Re: [DISCUSS] KIP-268: Simplify Kafka Streams Rebalance Metadata Upgrade

2018-03-22 Thread Matthias J. Sax
Yes, it only affects the metadata. KIP-268 targets metadata upgrade
without store upgrade.

We can discuss store upgrade further in KIP-258: I think in general, the
upgrade/downgrade behavior might be an issue for upgrading stores.
However, this upgrade/downgrade can only happen when upgrading from 1.2
to a future version. Thus, it won't affect an upgrade to 1.2.

For an upgrade to 1.2, we introduce the "upgrade.from" parameter
(because we don't have "version probing" for 1.1 yet) and this ensures
that upgrading cannot happen "too early", and no downgrade can happen
either for this case.

Let me know what you think.


-Matthias

On 3/21/18 11:16 PM, James Cheng wrote:
> 
> 
> 
>> On Mar 21, 2018, at 11:18 AM, Matthias J. Sax  wrote:
>>
>> Thanks for following up James.
>>
>>> Is this the procedure that happens during every rebalance? The reason I ask 
>>> is that this step:
>> As long as the leader (before or after upgrade) receives at least
>> one old version X Subscription it always sends version Assignment X back
>> (the encoded supported version is X before the leader is upgrade and Y
>> after the leader is upgraded).

● ● ● ● ●

WORK INSTRUCTIONS ▸
a) Transcribe the passage from the KIP-268 thread that begins at the words "However, this upgrade/downgrade" and stops after the words "what you think.".
b) In the KIP-268 thread, which parameter is introduced for an upgrade to 1.2?
c) Resume the KIP-268 thread from the point where it stops.

RECORDED DATA ▸
● ● ● ● ●

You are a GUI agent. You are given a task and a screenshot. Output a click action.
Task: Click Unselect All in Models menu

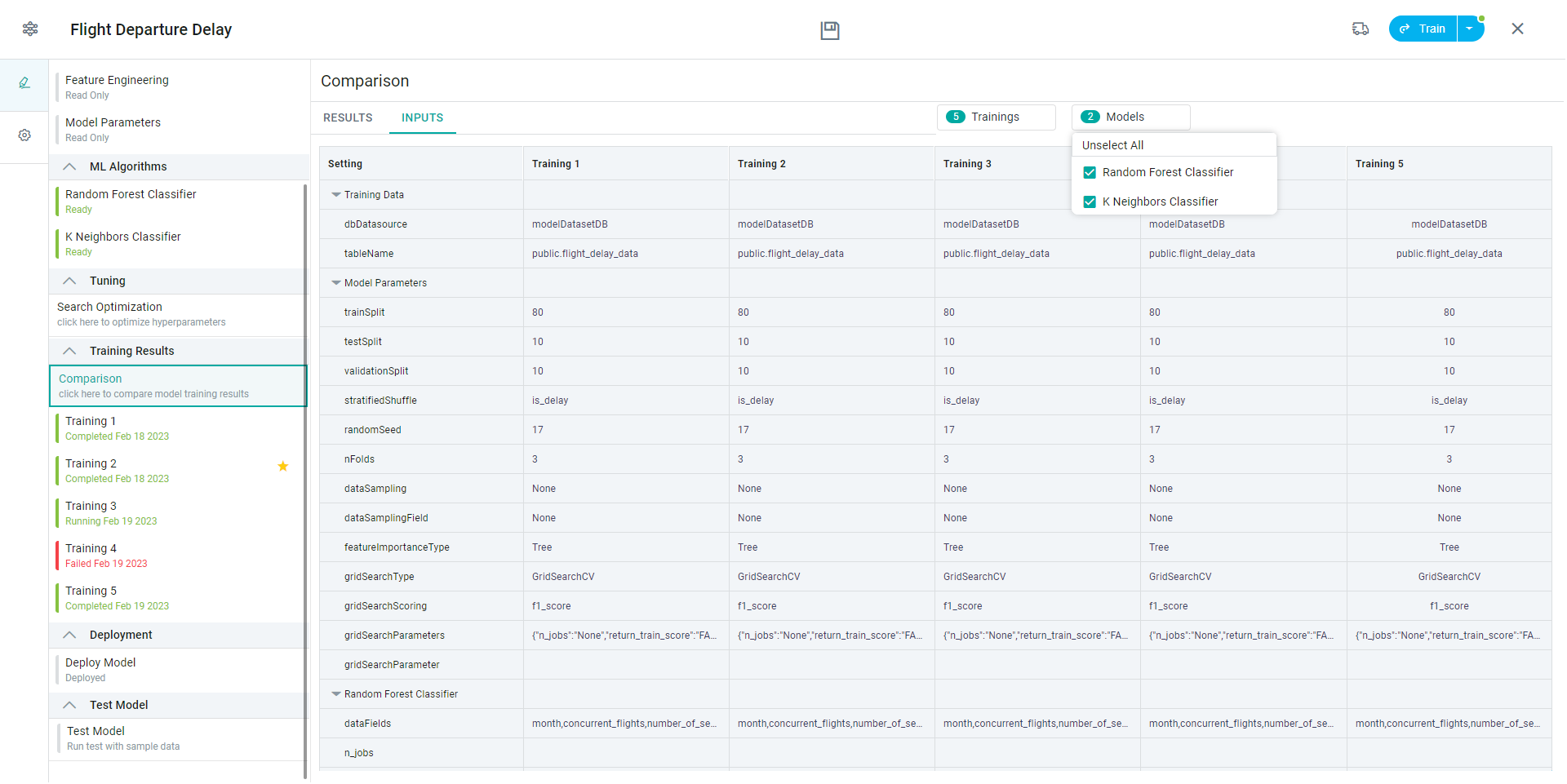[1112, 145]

● ● ● ● ●

TASK RESULTS ▸
a)
However, this upgrade/downgrade can only happen when upgrading from 1.2
to a future version. Thus, it won't affect an upgrade to 1.2.

For an upgrade to 1.2, we introduce the "upgrade.from" parameter
(because we don't have "version probing" for 1.1 yet) and this ensures
that upgrading cannot happen "too early", and no downgrade can happen
either for this case.

Let me know what you think.

b) The "upgrade.from" parameter.

c)
>>
>> Yes, that would be the consequence.
>>
>>> This implies that the leader receives all Subscriptions before sending back 
>>> any responses. Is that what actually happens? Is it possible that it would 
>>> receive say 4 out of 5 Subscriptions of Y, send back a response Y, and then 
>>> later receive a Subscription X? What happens in that case? Would that 
>>> Subscription X then trigger another rebalance, and the whole thing starts 
>>> again?
>>
>> That sounds correct. A 'delayed' Subscription could always happen --
>> even before KIP-268 -- and would trigger a new rebalance. With this
>> regard, the behavior does not change. The difference is, that we would
>> automatically downgrade the Assignment from Y to X again -- but the
>> application would not fail (as it would before the KIP).
>>
>> Do you see an issue with this behavior. The idea of the design is to
>> make Kafka Streams robust against those scenarios. Thus, if 4 apps are
>> upgraded but no.5 is not yet and no.5 is late, Kafka Streams would first
>> upgrade from X to Y and downgrade from Y to X in the second rebalance
>> when no.5 joins the group. If no.5 gets upgraded, a third rebalance
>> would upgrade to Y again.
>>
> 
> Sounds good. 
> 
> 
>> Thus, as long as not all instances are on the newest version,
>> upgrades/donwgrades of the exchanged rebalance metadata could happen
>> multiple times. However, this should not be an issue from my understanding.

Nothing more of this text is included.